Open Alexsp32 opened 11 months ago

Alexsp32 commented 11 months ago

With Julia 1.9 enabling package extensions, it should be possible to add extra methods to initialise a VelocityBoltzmann distribution using an NQCD simulation, e.g. VelocityBoltzmann(300u"K", simulation), using it to determine the atomic masses and total degrees of freedom to sample.

This would be useful in many cases where a DynamicalDistribution with a single Velocity Boltzmann distribution should affect all atoms in a system.

reinimaurer1 commented 10 months ago

I don't quite understand this suggestion. VelocityBoltzmann can already deal with multidimensional systems (aribtrary ndofs and natoms). Are you suggesting that it automatically restricts the velocity distributions that are generated to a subset of atoms?

I am asking as I am currently working on that code.

Alexsp32 commented 10 months ago

My idea was to make generating a Boltzmann distribution more convenient when a NQCDynamics.Simulation is already initialised. So instead of VelocityBoltzmann(T, sim.atoms.masses, size(sim)), enable VelocityBoltzmann(T, sim) to generate the same initial distribution.

reinimaurer1 commented 10 months ago

This makes sense.

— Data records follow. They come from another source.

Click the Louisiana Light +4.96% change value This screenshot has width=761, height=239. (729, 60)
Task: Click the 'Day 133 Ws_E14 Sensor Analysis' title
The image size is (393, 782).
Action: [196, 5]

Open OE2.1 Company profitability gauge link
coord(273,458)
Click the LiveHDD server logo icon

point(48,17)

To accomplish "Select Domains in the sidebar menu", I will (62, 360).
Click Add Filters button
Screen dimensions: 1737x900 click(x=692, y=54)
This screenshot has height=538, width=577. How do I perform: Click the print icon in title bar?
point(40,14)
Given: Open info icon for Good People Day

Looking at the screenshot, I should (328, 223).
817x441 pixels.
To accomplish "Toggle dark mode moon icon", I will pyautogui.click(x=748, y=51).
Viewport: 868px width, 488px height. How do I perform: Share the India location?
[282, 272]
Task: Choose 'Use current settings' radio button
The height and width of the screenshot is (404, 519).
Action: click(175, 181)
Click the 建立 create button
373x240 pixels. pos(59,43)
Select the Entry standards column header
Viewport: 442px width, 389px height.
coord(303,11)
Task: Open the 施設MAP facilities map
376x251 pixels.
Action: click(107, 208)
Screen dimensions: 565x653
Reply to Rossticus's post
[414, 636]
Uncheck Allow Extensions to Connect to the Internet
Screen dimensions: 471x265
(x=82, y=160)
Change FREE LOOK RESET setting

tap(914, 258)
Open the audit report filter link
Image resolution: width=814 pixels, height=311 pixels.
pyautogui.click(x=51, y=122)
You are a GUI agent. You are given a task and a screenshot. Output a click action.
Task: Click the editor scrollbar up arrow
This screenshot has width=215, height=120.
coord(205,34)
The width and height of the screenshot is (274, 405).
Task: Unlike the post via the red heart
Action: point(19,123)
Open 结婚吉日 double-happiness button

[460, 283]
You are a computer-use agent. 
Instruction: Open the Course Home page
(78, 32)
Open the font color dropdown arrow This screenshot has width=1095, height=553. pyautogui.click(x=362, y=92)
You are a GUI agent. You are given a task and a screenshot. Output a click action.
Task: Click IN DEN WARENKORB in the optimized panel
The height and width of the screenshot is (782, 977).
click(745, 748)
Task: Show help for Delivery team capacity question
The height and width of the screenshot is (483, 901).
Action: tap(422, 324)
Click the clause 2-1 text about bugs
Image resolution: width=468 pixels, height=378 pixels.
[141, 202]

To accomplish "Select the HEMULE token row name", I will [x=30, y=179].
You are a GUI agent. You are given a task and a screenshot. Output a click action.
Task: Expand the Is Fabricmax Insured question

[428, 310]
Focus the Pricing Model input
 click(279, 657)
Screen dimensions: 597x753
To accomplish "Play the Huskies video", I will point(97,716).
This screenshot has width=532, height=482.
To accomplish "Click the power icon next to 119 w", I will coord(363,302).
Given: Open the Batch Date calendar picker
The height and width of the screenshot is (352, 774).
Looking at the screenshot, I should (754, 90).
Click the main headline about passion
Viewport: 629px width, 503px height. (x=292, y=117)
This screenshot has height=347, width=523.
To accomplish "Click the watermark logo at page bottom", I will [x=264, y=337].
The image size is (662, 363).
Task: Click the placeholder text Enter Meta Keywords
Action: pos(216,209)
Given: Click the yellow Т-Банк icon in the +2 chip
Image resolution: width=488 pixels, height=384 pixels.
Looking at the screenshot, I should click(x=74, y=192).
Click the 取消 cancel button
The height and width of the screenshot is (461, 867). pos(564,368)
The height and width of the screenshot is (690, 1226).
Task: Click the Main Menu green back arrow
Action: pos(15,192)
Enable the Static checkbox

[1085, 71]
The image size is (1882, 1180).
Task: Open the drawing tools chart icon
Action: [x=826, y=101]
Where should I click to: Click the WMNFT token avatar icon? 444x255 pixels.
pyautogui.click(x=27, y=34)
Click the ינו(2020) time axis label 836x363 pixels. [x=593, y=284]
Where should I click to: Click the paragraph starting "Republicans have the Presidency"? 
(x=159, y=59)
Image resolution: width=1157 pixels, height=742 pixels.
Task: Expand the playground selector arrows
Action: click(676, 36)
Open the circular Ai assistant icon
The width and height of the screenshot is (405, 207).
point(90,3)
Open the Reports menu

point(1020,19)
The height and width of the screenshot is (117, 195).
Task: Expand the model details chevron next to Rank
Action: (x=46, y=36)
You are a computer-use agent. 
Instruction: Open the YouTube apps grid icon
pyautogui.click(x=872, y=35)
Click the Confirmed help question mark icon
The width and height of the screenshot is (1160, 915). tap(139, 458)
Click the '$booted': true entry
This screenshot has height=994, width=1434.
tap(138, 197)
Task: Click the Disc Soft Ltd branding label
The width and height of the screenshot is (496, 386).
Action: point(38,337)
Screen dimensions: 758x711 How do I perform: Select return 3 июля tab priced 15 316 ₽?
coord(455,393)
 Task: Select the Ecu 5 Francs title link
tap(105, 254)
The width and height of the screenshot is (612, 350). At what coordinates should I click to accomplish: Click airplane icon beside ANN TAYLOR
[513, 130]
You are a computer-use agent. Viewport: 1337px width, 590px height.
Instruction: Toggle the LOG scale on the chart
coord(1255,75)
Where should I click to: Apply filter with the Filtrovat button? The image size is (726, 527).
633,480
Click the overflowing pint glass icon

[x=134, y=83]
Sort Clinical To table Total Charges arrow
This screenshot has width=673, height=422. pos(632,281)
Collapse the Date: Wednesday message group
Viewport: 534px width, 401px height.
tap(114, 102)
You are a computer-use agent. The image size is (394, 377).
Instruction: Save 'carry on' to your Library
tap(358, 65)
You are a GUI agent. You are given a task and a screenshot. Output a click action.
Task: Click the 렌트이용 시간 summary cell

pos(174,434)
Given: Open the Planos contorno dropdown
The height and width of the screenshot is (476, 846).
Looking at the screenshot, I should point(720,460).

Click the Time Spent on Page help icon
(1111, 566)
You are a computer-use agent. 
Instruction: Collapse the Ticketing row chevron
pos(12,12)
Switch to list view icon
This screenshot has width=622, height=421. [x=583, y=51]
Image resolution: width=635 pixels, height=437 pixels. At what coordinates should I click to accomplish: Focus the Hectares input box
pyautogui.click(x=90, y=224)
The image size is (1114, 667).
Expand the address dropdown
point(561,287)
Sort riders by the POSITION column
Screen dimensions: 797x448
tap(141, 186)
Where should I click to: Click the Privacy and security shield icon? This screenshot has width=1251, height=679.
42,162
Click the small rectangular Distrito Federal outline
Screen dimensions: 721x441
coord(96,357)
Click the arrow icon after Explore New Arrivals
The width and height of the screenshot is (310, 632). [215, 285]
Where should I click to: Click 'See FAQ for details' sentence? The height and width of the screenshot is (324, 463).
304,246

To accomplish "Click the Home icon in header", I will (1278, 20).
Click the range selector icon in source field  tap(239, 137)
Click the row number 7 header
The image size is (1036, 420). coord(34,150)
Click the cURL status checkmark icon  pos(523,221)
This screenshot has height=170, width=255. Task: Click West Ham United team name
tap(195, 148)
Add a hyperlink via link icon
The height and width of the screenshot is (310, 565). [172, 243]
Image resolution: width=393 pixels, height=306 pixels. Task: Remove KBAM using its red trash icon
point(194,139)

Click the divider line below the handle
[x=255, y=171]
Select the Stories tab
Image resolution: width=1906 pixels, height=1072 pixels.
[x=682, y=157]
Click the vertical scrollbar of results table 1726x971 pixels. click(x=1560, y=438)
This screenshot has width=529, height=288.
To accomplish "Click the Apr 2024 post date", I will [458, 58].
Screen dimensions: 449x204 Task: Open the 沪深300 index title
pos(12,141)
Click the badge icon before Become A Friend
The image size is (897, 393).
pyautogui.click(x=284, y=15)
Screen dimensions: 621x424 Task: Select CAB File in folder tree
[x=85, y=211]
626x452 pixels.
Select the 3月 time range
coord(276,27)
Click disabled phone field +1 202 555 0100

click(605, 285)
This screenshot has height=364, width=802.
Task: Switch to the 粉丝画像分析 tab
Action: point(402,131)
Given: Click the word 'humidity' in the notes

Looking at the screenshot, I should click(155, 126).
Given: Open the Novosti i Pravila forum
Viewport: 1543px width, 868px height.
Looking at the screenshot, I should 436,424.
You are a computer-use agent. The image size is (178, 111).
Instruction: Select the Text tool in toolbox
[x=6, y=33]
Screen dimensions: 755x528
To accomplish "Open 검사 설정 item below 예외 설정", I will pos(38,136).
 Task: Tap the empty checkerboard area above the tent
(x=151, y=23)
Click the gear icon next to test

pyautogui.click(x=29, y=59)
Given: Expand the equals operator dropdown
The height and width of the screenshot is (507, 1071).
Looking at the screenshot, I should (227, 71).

The solution I came up with is also not particularly nice. it works for now, but the interface could be easily improved.

Alexsp32 commented 9 months ago

This needs to be implemented in NQCDynamics.jl unless we want to draw Simulations out into a separate package.

Would also be useful to account for frozen atoms in simulations automatically → Generate guaranteed 0 velocity distributions for those atoms instead of Boltzmann. #12 makes multiple types of distributions for a UnivariateArray possible, so this can be done automatically in NQCDynamics.jl or manually by starting with a Matrix{UnivariateDistribution}.